Eine andere Beurteilung folgt entgegen der von dem Beklagten im Senatstermin geäußerten Auffassung auch nicht aus den Entscheidungen des Bundesgerichtshofs vom 21.11.2005 (II ZR 140/04) und vom 09.01.2006 (II ZR 72/05). Abgesehen davon, dass diese Entscheidungen die Kapitalaufbringung betreffen und nicht die hier in Rede stehende Kapitalerhaltung, sind auch die Fallgestaltungen im Übrigen und die daraus folgende Bewertung nicht vergleichbar. Beiden zitierten Entscheidungen des BGH lagen Fälle zugrunde, in denen nach Einzahlung des Gesellschafters auf die Kapitalerbringungsschuld gleich hohe Beträge wieder zurückgezahlt wurden, und zwar auf der Grundlage schuldrechtlicher Vereinbarungen (Darlehen, Treuhandvereinbarung). Die spätere erneute Zahlung der Gesellschafter auf die schuldrechtliche Vereinbarung hat der Bundesgerichtshof ungeachtet der jeweiligen Tilgungsbestimmung als Erfüllung der fortbestehenden Einlageverpflichtungen gesehen, da der zwischenzeitliche Darlehensvertrag bzw. das Treuhandverhältnis unwirksam waren. Ein solches unwirksames Schuldverhältnis liegt im Streitfall jedoch nicht vor, da das Gesellschafterdarlehen in keinem Zusammenhang mit der Kapitalerhöhungsverpflichtung begründet wurde. Soweit die Verpflichtung zur Einzahlung einer weiteren Stammeinlage auf die Kapitalerhöhung später weggefallen ist, wirkt sich das auf die unberechtigte Rückzahlung des Gesellschafterdarlehens nicht aus, sondern führt allenfalls zu einem Erstattungsanspruch des Gesellschafters aus ungerechtfertigter Bereicherung. Eine andere Würdigung folgt auch nicht aus § 242 BGB, da die Durchsetzung der Kapitalerhaltungsvorschriften nicht gegen den Grundsatz von Treu und Glauben verstößt, selbst wenn der Gesellschafter gleichzeitig Leistungen auf eine beschlossene Kapitalerhöhung erbringt.

• • •

◆ AUFGABE ◆
Liste alle verschiedenen Wörter aus dem Textauszug auf, die mit „Kapital“ beginnen. Nenne jedes nur einmal, geordnet nach seinem ersten Vorkommen. Für die Lösung zählt allein der Textauszug.

Quellmaterial
• • •

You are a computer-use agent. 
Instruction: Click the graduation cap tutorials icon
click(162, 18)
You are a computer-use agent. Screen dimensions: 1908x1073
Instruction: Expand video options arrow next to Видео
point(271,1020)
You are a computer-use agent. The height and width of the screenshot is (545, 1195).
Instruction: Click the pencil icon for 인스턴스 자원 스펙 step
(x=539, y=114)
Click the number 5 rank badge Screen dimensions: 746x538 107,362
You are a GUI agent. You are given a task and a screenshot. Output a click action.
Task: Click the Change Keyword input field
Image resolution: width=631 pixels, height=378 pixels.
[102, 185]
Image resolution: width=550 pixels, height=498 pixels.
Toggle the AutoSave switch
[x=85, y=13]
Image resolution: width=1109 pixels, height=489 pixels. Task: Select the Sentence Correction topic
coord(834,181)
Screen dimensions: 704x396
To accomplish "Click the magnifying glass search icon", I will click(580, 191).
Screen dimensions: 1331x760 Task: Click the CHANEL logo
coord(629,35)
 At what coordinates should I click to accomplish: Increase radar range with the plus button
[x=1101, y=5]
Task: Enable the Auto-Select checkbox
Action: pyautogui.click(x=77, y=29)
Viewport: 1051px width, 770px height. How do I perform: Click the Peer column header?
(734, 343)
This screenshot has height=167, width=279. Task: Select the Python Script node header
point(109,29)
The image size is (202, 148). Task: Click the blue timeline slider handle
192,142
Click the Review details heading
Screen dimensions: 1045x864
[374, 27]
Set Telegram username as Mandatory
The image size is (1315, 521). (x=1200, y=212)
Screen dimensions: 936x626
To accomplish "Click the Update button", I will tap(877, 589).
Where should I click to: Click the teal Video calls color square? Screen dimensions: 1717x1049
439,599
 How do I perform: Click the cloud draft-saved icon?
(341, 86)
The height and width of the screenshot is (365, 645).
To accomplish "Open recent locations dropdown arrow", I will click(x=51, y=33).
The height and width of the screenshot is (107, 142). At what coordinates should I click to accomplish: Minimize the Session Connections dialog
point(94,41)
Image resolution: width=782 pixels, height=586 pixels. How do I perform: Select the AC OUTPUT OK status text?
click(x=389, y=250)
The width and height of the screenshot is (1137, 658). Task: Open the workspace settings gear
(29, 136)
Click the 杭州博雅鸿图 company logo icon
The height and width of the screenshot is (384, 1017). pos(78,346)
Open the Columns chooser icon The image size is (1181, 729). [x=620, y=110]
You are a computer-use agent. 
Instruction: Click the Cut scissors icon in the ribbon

• • •

◆ ANTWORT ◆
Kapitalaufbringung, Kapitalerhaltung, Kapitalerbringungsschuld, Kapitalerhöhungsverpflichtung, Kapitalerhöhung, Kapitalerhaltungsvorschriften